SUPPLIED MATERIAL:

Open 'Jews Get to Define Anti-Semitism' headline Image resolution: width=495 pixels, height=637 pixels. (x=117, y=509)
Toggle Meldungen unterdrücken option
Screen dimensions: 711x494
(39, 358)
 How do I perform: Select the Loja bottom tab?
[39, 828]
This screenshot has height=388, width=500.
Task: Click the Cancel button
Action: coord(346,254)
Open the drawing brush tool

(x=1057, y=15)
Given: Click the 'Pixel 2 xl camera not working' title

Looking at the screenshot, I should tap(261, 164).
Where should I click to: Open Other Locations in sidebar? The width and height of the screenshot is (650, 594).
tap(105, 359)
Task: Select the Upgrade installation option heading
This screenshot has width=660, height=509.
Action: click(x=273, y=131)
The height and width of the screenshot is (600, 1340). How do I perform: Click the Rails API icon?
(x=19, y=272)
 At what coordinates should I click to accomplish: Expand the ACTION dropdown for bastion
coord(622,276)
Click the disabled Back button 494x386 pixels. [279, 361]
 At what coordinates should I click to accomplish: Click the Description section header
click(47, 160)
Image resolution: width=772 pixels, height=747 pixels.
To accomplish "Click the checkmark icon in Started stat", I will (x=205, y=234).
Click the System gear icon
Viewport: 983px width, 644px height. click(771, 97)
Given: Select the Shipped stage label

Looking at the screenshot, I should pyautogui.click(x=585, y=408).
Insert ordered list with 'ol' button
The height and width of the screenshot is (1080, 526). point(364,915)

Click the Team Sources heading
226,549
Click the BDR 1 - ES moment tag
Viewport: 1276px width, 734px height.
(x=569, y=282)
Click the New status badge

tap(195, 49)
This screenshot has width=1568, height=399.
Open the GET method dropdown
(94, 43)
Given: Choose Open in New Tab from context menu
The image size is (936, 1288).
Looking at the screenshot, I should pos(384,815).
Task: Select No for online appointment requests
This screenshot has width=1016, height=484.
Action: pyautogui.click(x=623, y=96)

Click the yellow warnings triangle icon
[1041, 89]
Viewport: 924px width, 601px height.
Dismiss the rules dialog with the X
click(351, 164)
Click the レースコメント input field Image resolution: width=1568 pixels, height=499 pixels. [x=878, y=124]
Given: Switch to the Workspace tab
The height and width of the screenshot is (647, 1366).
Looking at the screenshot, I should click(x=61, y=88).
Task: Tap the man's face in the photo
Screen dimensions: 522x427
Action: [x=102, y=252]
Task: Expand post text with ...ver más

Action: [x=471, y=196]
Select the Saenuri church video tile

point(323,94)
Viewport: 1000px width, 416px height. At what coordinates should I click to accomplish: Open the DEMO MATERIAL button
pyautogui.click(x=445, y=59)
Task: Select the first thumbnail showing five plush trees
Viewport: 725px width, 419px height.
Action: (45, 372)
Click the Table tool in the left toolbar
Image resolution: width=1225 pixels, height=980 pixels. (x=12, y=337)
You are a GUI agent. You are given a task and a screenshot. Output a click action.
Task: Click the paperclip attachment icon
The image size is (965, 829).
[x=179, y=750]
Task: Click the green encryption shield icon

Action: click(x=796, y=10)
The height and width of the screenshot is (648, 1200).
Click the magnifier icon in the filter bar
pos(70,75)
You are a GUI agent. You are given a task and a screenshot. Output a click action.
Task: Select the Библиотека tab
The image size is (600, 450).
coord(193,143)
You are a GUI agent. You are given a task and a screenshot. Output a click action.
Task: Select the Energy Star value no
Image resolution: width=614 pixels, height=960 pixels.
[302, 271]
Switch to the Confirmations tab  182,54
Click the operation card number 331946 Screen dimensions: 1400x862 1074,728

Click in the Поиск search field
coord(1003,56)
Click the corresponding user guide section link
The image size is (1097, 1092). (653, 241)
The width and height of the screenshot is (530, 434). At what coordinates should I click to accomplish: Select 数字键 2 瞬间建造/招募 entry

WORK ITEM: When the word "Switch" occurs in a line above, list that line.

THE ANSWER:
Given: Switch to the Workspace tab
Switch to the Confirmations tab  182,54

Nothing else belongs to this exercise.